Time of active trading before becoming profitable

Discussion in 'Professional Trading' started by 4DTrader, Nov 30, 2007.

  1. I am curious about the time (number of years, number of months) a profitable day trader spent on active trading before becoming profitable (making a living out of day trading)? I believe that the answers of successful traders will provide good guidance to new traders.:)
     
  2. it took me 2 years of full time trading to go to noob to breakeven point. i blew up come serious money during that time

    it then took another year to go to breakeven to consistently profitable. at that point it was discipline issues that prevented me from being profitable.
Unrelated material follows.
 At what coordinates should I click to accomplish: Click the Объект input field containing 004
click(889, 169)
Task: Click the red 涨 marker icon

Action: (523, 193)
    With that path behind me now, i can honestly say that the goal for all newbie traders should be to generate steady income. (my initial goal of course was millions in 2 minutes) Even if you generate a average of a dollar a day, everyday, thats put you ahead of a large majority of traders. Then when you're able to do this you have all the time in the world to do modeling, stats, etc to improve the result and transform a dollar a day into 100 dollars a day to thousands of dollars per day.
     
  3. ... :)
     
  4. lindq

    lindq



    My experience as well. 2 years to become "technically" proficient, another year to begin to overcome the the discipline hurdles. A total of 4 years to be profitable and confident in all market conditions.

    Really, not unlike any higher education. A year in the dark. A second year of some slight enlightenment. A third year of growing understanding. A fourth year of getting it together.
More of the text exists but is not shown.